Customer Experience Data

Creating an experience customers actually value

By Tash Whitmey, Group CEO

January 21, 2015 | 5 min read

Excellent customer experience – marketing’s 5th ‘P’, a philosophy, an operational guideline, a minimum benchmark, or another reason for consultants to get hired?

Along with ‘innovation’, ‘agile’ and ‘user experience’, there probably isn’t a more overused phrase; but what do we really need to do?

For the last couple of years, it has been said from many directions, but pretty much everyone would agree, it is the sum total of how people engage with your brand or business.

Not just in one channel, not just on one purchasing journey, not through one call to your contact centre – but all of them, for as long as that customer wants to.

The experience you provide is at the heart of the value you offer: provide a slick, joined-up, efficient, friendly, transparent experience and you increase your brand’s equity. On the other hand, deliver an experience that is different across channels, frustrating, impersonal and jarring and your business could be in trouble.

At the heart of a great customer experience is a personal one – and in order to deliver this, brands must first be knowledgeable, and then use that knowledge to craft a joined-up experience that supports their objectives.

The challenge most businesses have is two-fold:

  1. They cannot control in totality the experience all their customers have – there are too many variables: channels, touch-points, expectations, perceptions.
  2. Their ‘insight’ mechanisms are operationally focused on business processes – not on the customer and their behaviour.

To overcome these challenges, and to reach the heights of great customer experiences, there are some key pointers we can take from the best examples.

  • Utilise data from many sources to be able to not just understand the what (transactions) but the who, when, how and why they interact with your brand.

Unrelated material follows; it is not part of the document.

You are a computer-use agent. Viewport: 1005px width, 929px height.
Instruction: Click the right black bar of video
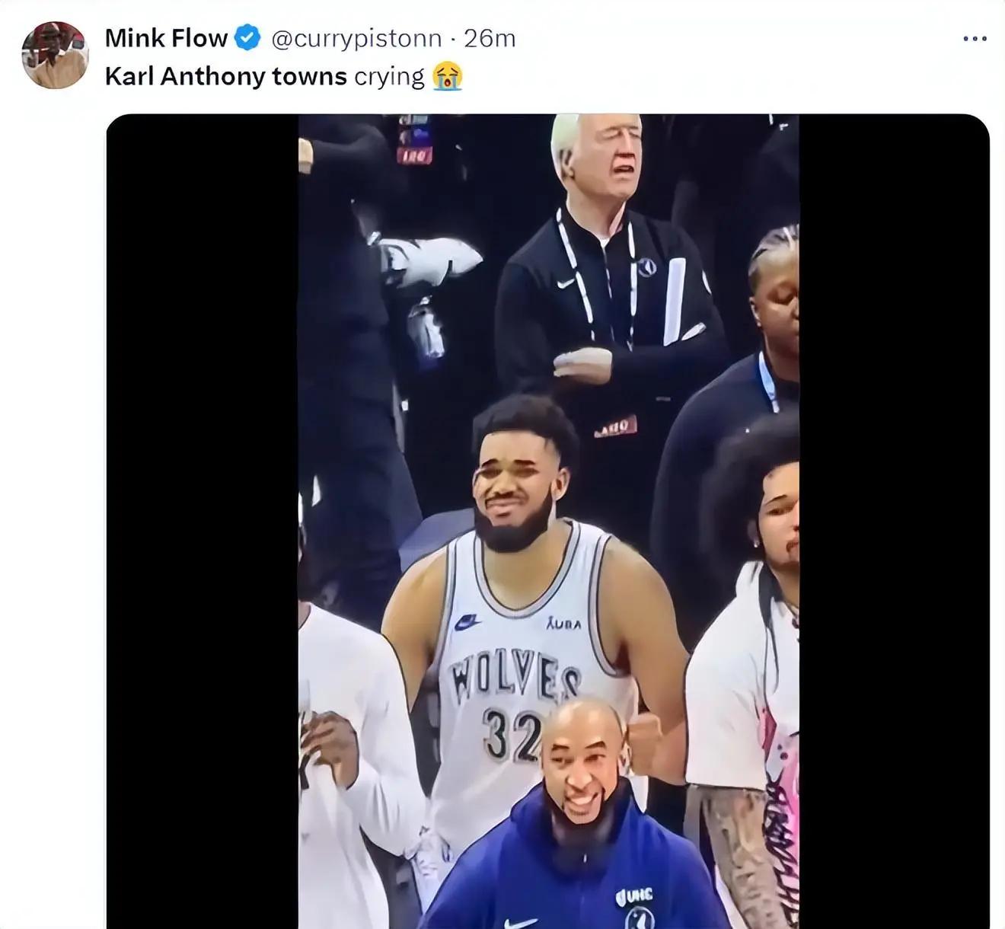pos(894,522)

Vodafone spent millions of pounds creating a new data layer that would help it understand the customer experience that occurred across all touchpoints of customer service, whether it was one of nine global contact centres, ‘self-help’ information on its website, or social media. This provided the first ‘channel agnostic’ view of what the customer experienced, which agent performed well, how many calls did they have to make to get one question answered, how many other places did they have to go to get answers to their questions.

Data must be understood, architected and crafted to paint the picture you need – not what a system will give you. At its best, data provides the insight and catalyst for truly understanding what is working and what isn’t – unifying the disparate functions and activities across the business.

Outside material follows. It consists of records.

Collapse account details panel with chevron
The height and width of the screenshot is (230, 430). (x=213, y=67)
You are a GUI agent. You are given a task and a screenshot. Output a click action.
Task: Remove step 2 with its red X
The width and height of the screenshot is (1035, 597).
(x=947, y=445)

  • Creative inspiration is as critical as ever; and the best experiences have that additional va va voom. The mechanics of great processes and insight will only get you so far. Asking customers what they want will give you a certain level of insight, as will observing what they do and listening to what they say – but customers are very poor predictors of their own behaviour.

Giffgaff would probably have never been born if creativity had not been at the heart of a new way of delivering a telecoms product. Years of frustration at dealing with contact centres, impenetrable bills and pain have been released with a ‘people-powered’ experience where fellow customers are at the heart of the service you receive.

  • Personalisation is at the heart of a great customer experience, and has to be built on real behaviours and insights. Predictive models, segmentation and customer journey mapping will only take you so far. Listening to the actual signals your customers are giving allows you to respond with the right ‘next best action’ for that customer to experience. A media neutral, channel agnostic approach is the first starting point – connecting the dots across your business so the customer constantly feels they are put first.

It's about moving beyond using the customer’s name to understanding where they are (location), how they are interacting (device type, channel type) and what are they doing (searching vs buying vs getting help).

Remembering what the customer did/wanted last time, providing content based on their behaviour, understanding a first time vs loyal customer, offering bundles vs single products, remembering web vs mobile behaviour, understanding behaviours at different times of the day, learning the rhythms of customers' buying behaviour, offering information before it’s asked for – these are all simple examples that many businesses fall down on.

Knowing what to do, and what is needed, is pretty straightforward – but delivering a great customer experience requires a different way of operating as a business. It needs you to be cross-functional, faster, more nimble – and utterly aligned on using a mix of the right data in the right way to understand customer behaviour, then creating, testing and learning until you are creating raving fans.